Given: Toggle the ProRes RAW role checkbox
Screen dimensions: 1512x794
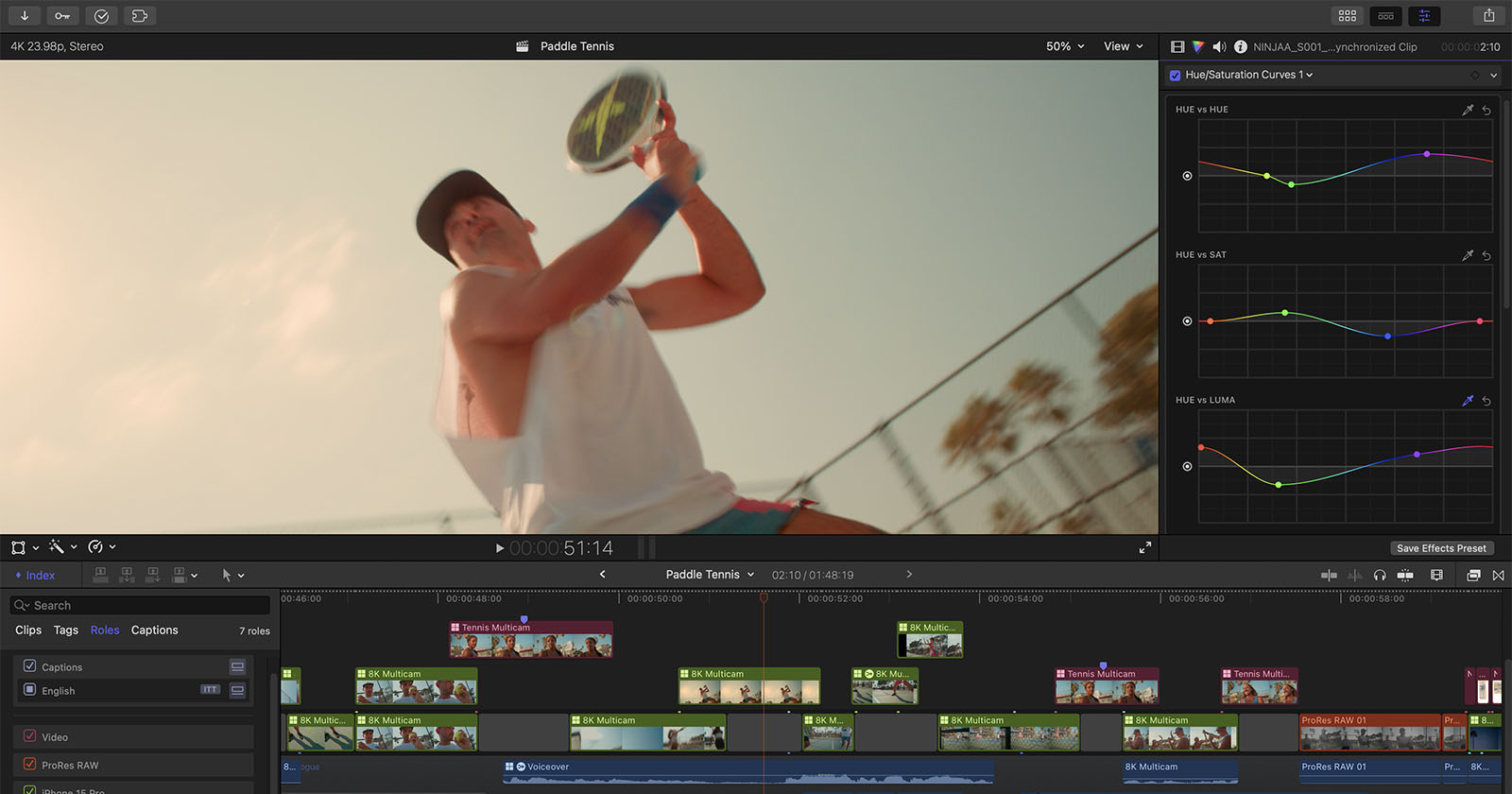Looking at the screenshot, I should (30, 764).
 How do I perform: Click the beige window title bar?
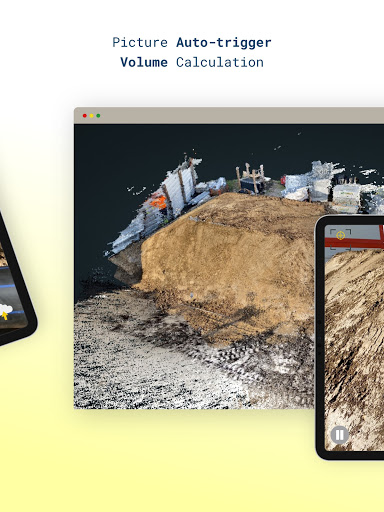coord(229,115)
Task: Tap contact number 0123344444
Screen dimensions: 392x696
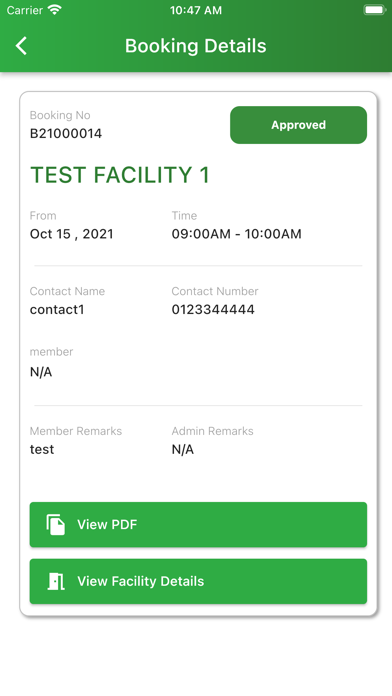Action: (213, 310)
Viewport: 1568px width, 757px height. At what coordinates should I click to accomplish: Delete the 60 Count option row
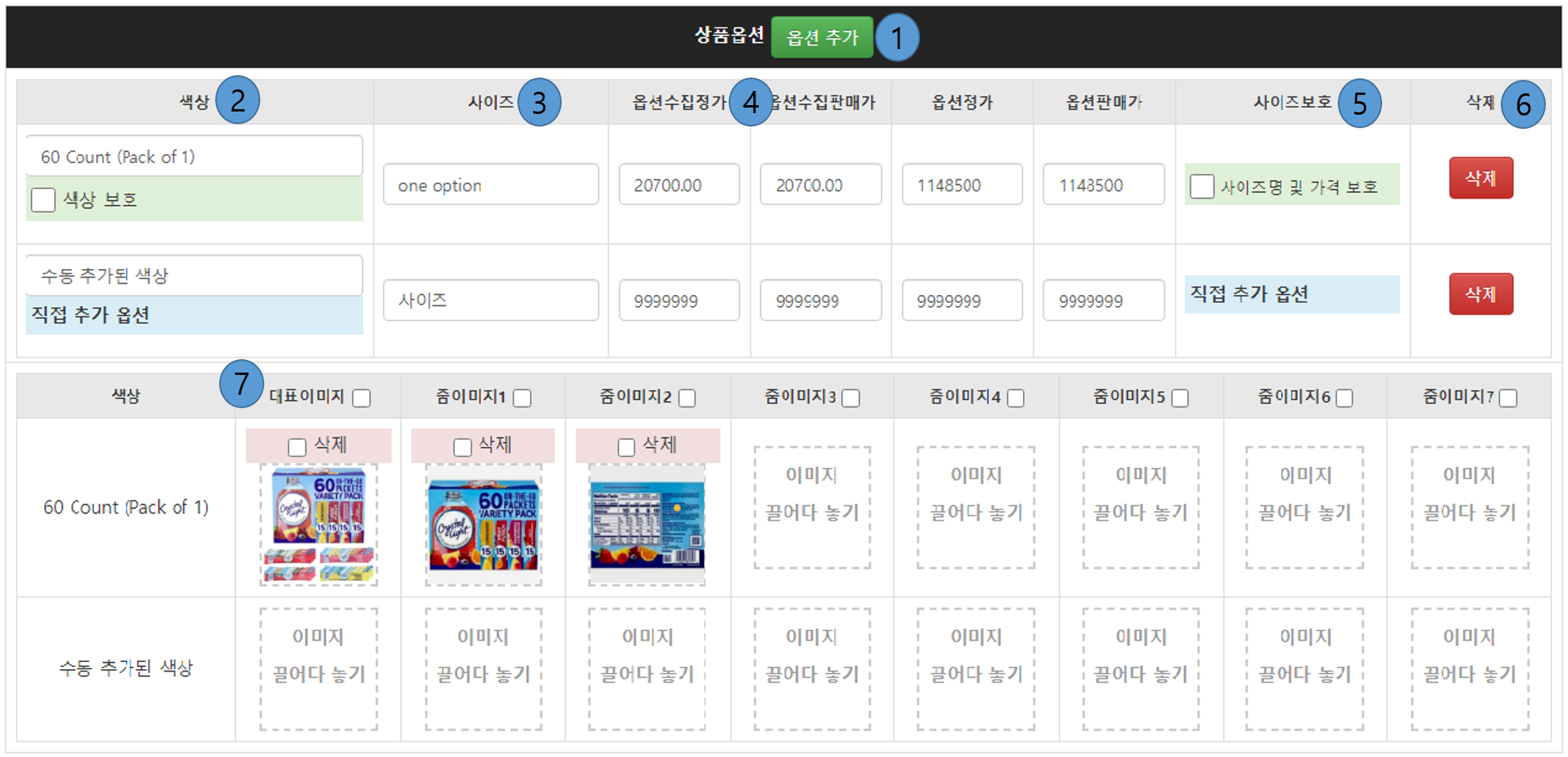1480,178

● **HOW TO COMPLETE THIS TASK**:
In the records above, find the line containing "Screen dimensions: 1512x794". Reproduce it and every line after it through the last line, omitting pictures.

● **YOUR SOLUTION**:
Screen dimensions: 1512x794
Looking at the screenshot, I should (30, 764).
 How do I perform: Click the beige window title bar?
coord(229,115)
Task: Tap contact number 0123344444
Screen dimensions: 392x696
Action: (213, 310)
Viewport: 1568px width, 757px height. At what coordinates should I click to accomplish: Delete the 60 Count option row
1480,178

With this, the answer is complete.